(Dataset items)
=== Section Start ===

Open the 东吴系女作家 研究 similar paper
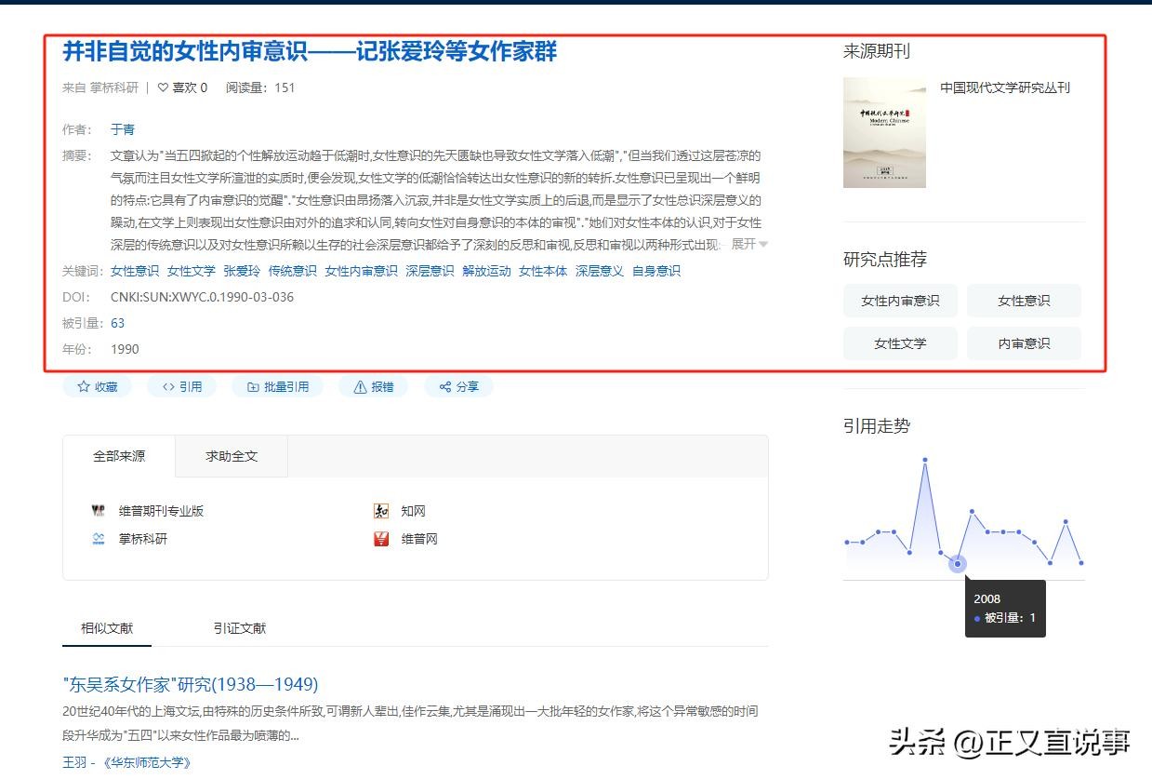 [x=191, y=685]
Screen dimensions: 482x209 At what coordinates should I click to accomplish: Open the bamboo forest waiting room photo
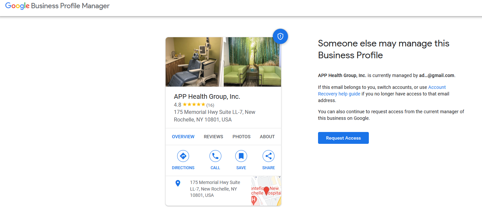pos(252,62)
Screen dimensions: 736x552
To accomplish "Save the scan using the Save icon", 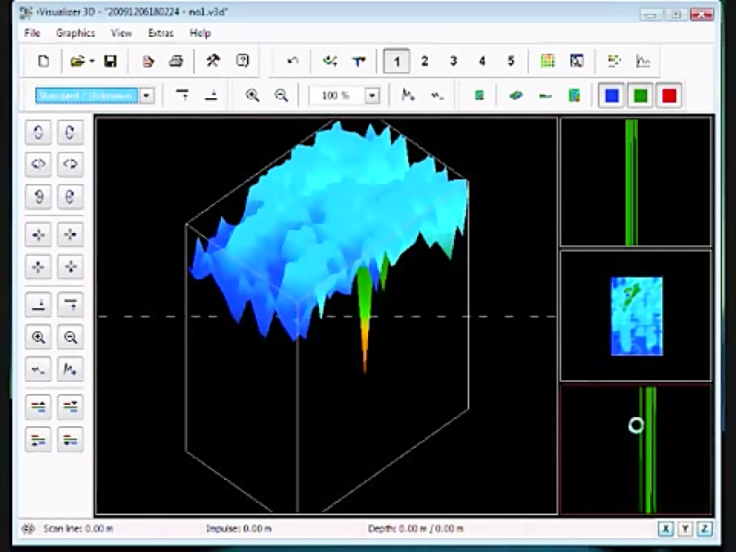I will click(x=109, y=61).
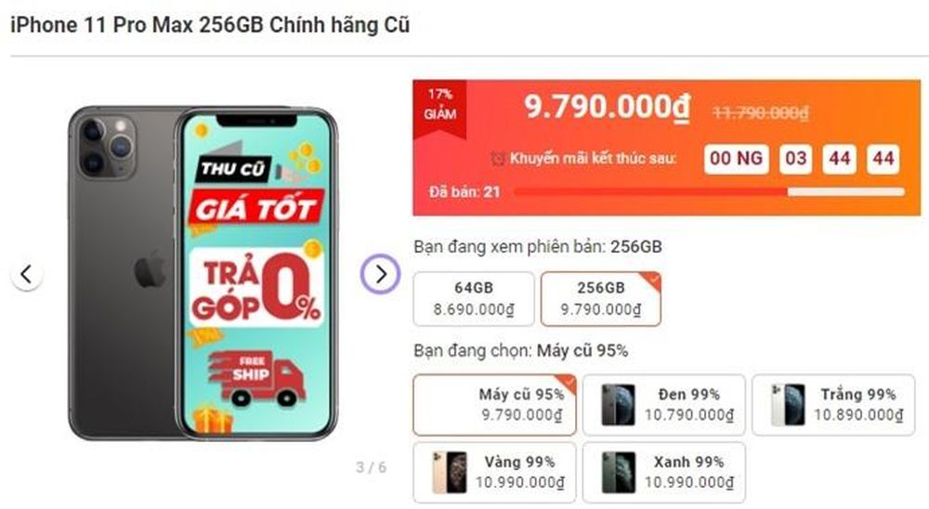Pick the Trắng 99% 10.890.000đ variant
929x509 pixels.
click(x=833, y=405)
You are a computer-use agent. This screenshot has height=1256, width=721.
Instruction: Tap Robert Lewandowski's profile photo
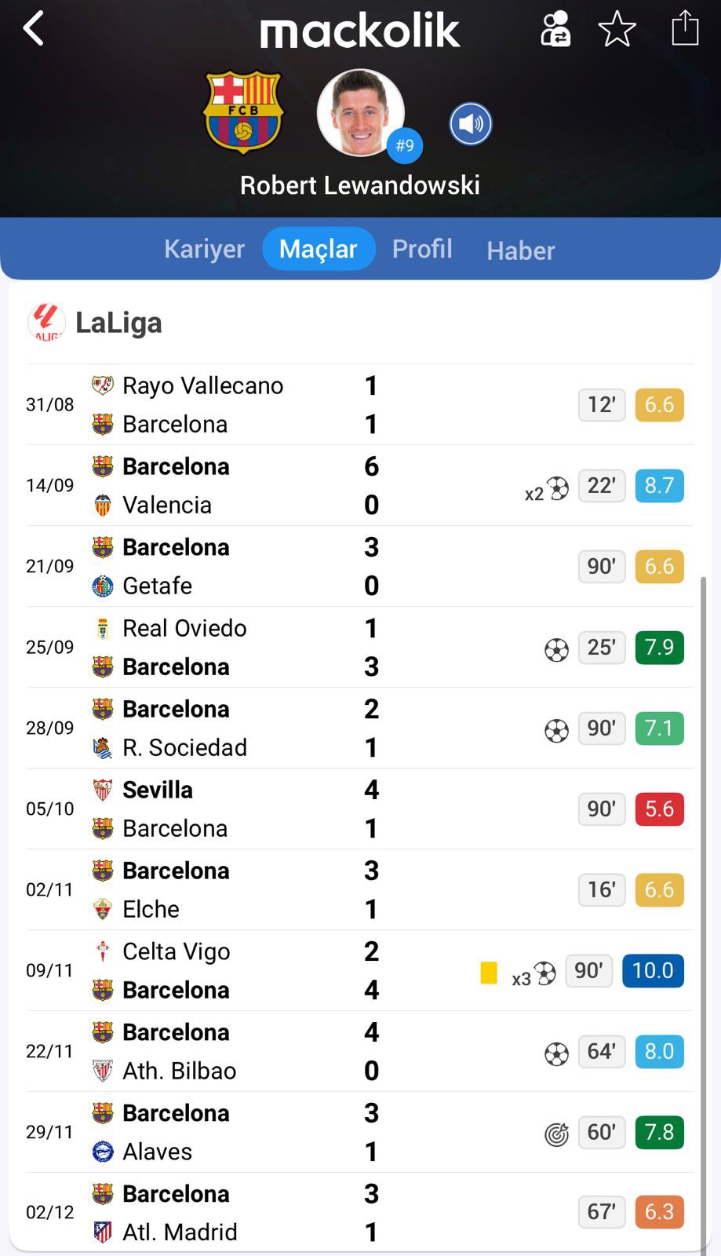[x=360, y=113]
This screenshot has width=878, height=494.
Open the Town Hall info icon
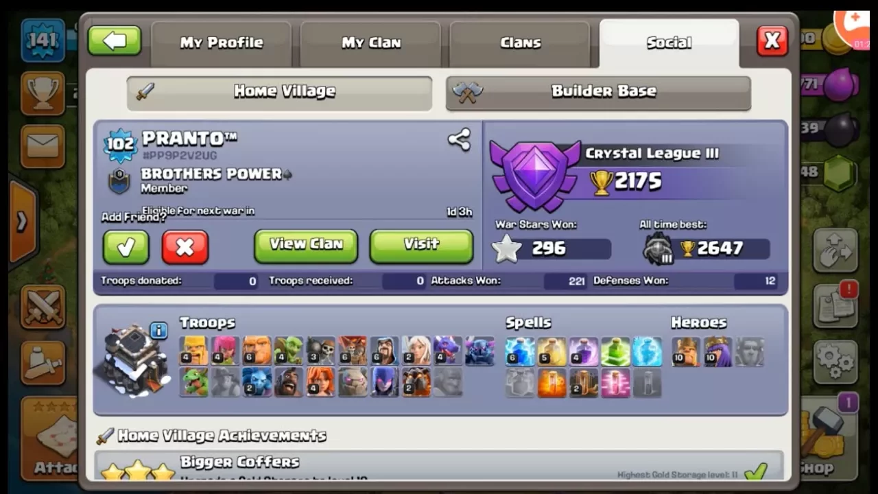click(158, 331)
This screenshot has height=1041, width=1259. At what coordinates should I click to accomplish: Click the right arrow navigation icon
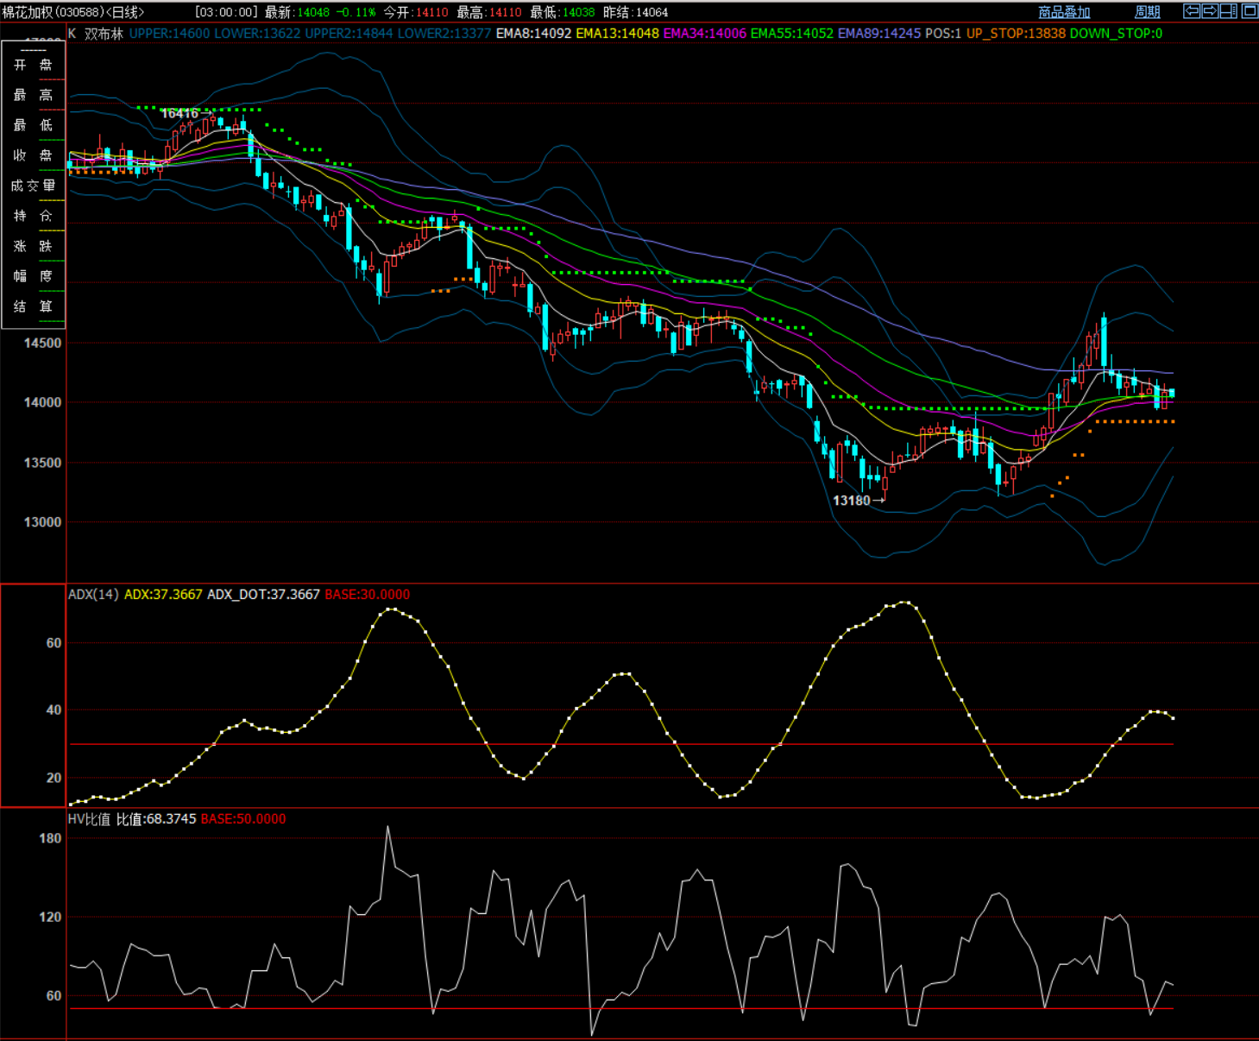(x=1210, y=11)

=== Section End ===

ASSIGNMENT =>
Set down word for word every line from the line containing "Instruction: Tap Robert" through the last line of the entries, and nothing more; no pictures.

OUTPUT BELOW =>
Instruction: Tap Robert Lewandowski's profile photo
[x=360, y=113]
This screenshot has width=878, height=494.
Open the Town Hall info icon
click(158, 331)
This screenshot has height=1041, width=1259. At what coordinates should I click to accomplish: Click the right arrow navigation icon
(x=1210, y=11)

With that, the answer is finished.